Observed Control -- Linearly Scalable Nonlinear Model Predictive Control with Adaptive Horizons

TL;DR

This paper introduces observed control, a scalable nonlinear model predictive control method leveraging the duality with state estimation, featuring adaptive horizons, efficient algorithms, and stability guarantees, validated through nonlinear system case studies.

Contribution

It presents a novel observed control framework that combines linear scalability, adaptive horizons, and stability for nonlinear systems, supported by Kalman filter-based optimization.

Findings

Efficient control computation with linear horizon scalability.

Adaptive horizon lengths improve control performance.

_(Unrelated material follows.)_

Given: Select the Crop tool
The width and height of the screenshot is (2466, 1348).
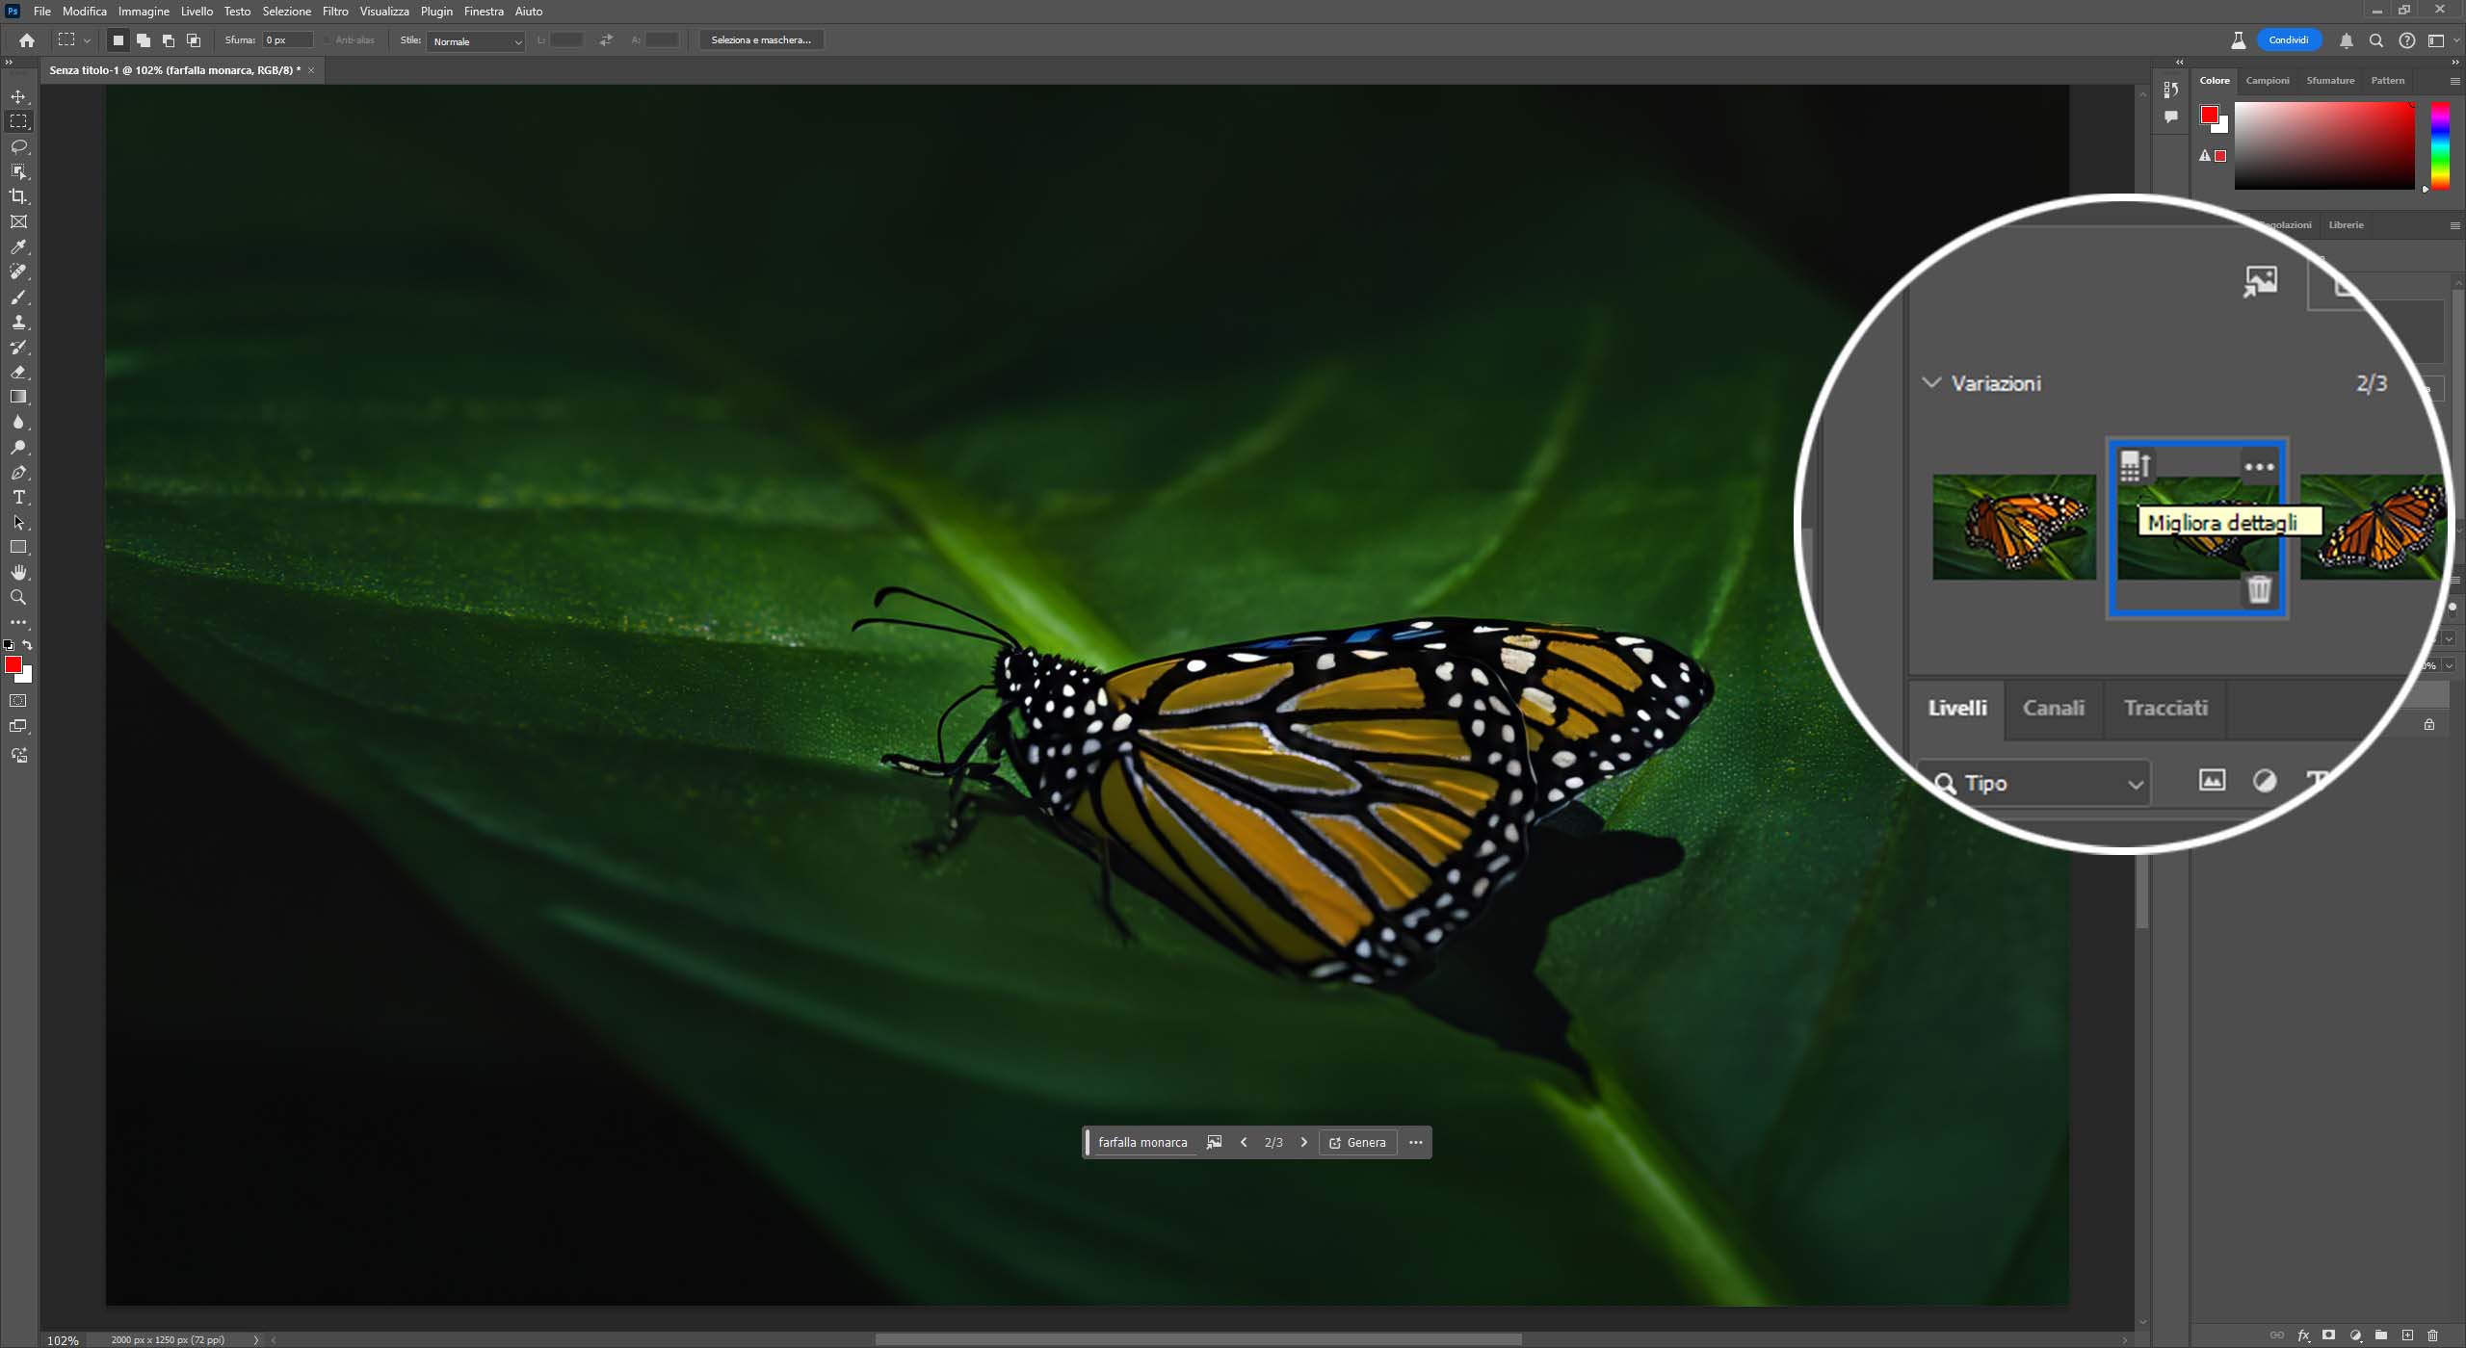Looking at the screenshot, I should coord(18,196).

Kalman smoothers enable extension to nonlinear systems.

Abstract

This work highlights the duality between state estimation methods and model predictive control. A predictive controller, observed control, is presented that uses this duality to efficiently compute control actions with linear time-horizon length scalability. The proposed algorithms provide exceptional computational efficiency, adaptive time horizon lengths, and early optimization termination criteria. The use of Kalman smoothers as the backend optimization framework provides for a straightforward implementation supported by strong theoretical guarantees. Additionally, a formulation is presented that separates linear model predictive control into purely reactive and anticipatory components, enabling any-time any-horizon observed control while ensuring controller stability for short time horizons. Finally, numerical case studies confirm that nonlinear filter extensions, i.e., the extended Kalman filter and unscented Kalman filter, effectively extend observed control to nonlinear systems and objectives.